Debian: Grundsatzentscheid zu Systemd fordert Opfer
Die Entwickler von Debian waren von einem der Ihren gefordert, eine Grundsatzentscheidung zu treffen, die den neuen Systemmanagement-Daemon Systemd betrifft. Ian Jackson als Initiator wollte sicherstellen, dass Pakete in Debian nicht von einem bestimmten Init-System abhängen dürfen, sofern das technisch vermeidbar ist.
Auslöser für diese Grundsatzentscheidung (General Resolution, GR) sowie auch für den gesamten Entscheidungsprozess für ein neues Init-System ist die Desktop-Umgebung GNOME, die in Teilen Systemd voraussetzt. Ian Jackson, langjähriger Debian-Entwickler und Mitglied im Technischen Komitee der Distribution, griff einen Antrag zu einer GR auf, die im März, kurz nach der Entscheidung, Systemd für Debian 8 „Jessie“ zum Standard zu machen, nicht genügend Unterstützer gefunden hatte.
Zu seiner Forderung, keine Kopplung zu Systemd zuzulassen, gesellten sich Ergänzungen. So wollte Projektleiter Lucas Nussbaum festgestellt haben, dass Unterstützung für weitere Init-Systeme nicht zwingend, aber wünschenswert sei. Ein weiterer Zusatzantrag wollte die Entscheidung über die Kopplung von Anwendungen den Paketbetreuern überlassen. Als dritter Zusatz kam der Antrag, zu befinden, es sei zu diesem Themenkomplex gar keine Entscheidung durch eine GR nötig.
Nach zwei Wochen Diskussionszeit und weiteren zwei Wochen Wahlperiode wurden die Stimmen gezählt. Von derzeit 1.006 offiziellen Debian-Entwicklern nahmen knapp die Hälfte an der Abstimmung teil. Eine einfache Mehrheit der Stimmen reichte aus. In dem relativ komplizierten Wahlverfahren nach der Condorcet-Methode konnte Amendment Text C die meisten Stimmen auf sich vereinen.
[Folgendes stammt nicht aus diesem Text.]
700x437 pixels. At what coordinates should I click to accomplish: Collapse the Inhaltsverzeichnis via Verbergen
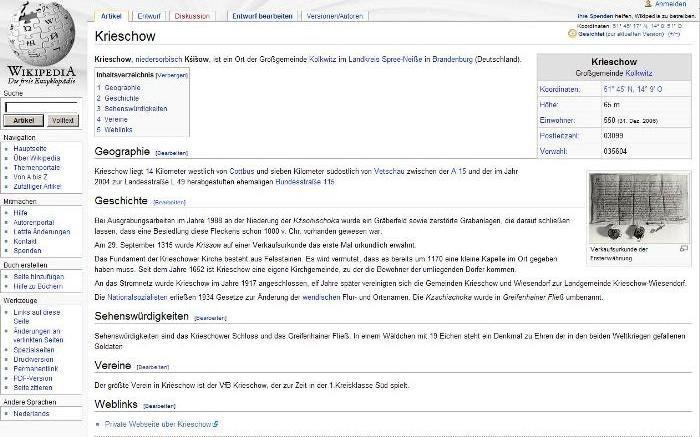point(172,75)
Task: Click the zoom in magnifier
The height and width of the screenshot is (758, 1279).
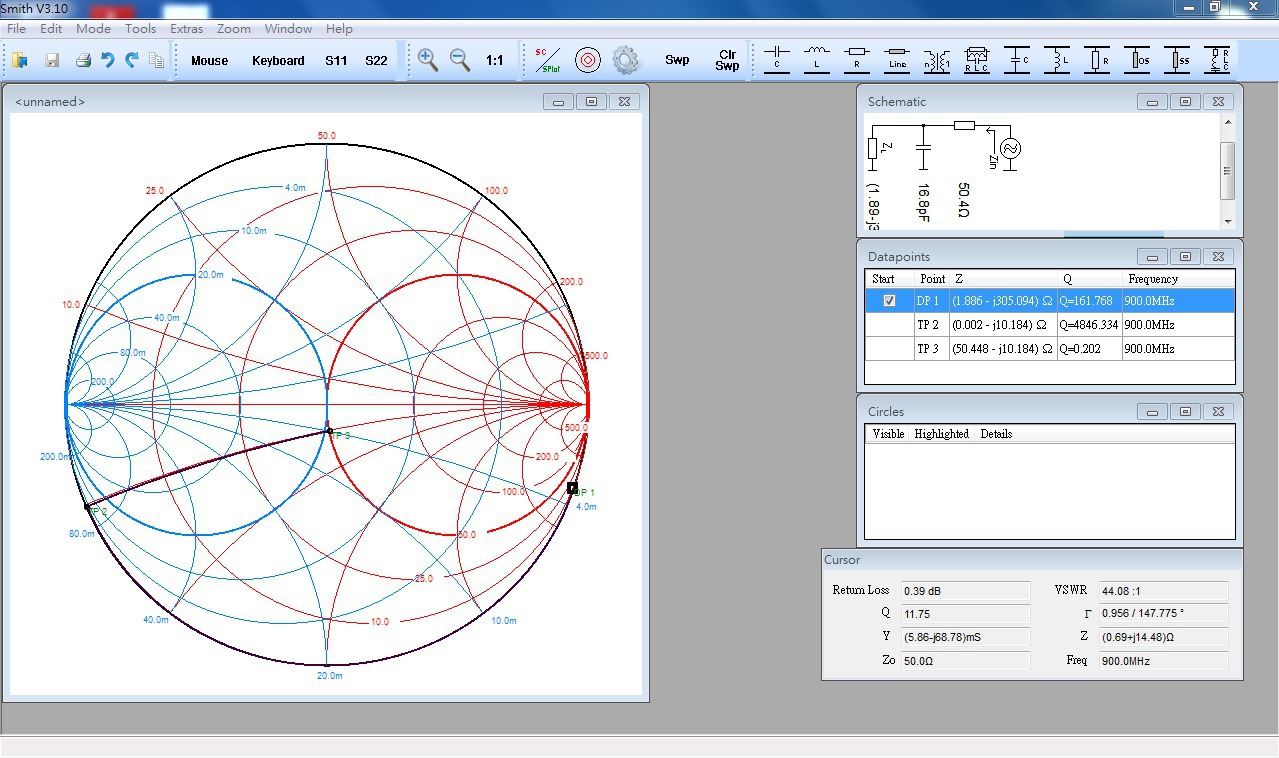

Das besagt: Es gibt keinen Grund für diese GR. Das ist ein Vertrauensbeweis in die Selbstregulierungskräfte im Projekt, ein Vertrauensbeweis an Entwickler und Paketbetreuer, in bester Absicht das Richtige zu tun und eine Absage an Bürokratismus und Überregulierung. Dass dabei Fehler passieren können, wird akzeptiert.
Das Ergebnis ist auch eine Schlappe für die Koalition um Ian Jackson, der bei der Entscheidung im Technischen Komitee im Februar für die Alternative Upstart gestimmt hatte und seitdem nichts unversucht ließ, gegen die legitime Entscheidung für Systemd vorzugehen. Jackson trat vom Technischen Komitee zurück, nachdem das Wahlergebnis bekannt wurde. Damit wird hoffentlich bei Debian wieder Ruhe einkehren und die Entwicklungsarbeit ohne Störungen weitergehen können.
Die basisdemokratische Vorgehensweise bei Debian hat bereits mehrmals heftige Diskussionsphasen hervorgebracht, die, wie jetzt auch, Entwickler veranlassten, das Projekt zu verlassen. Während der letzten Monate gaben drei Entwickler ihren Sitz im Technischen Komitee auf, Joey Hess verließ Debian nach 18 Jahren und einer der Systemd-Maintainer warf das Handtuch wegen der ständigen Anfeindungen.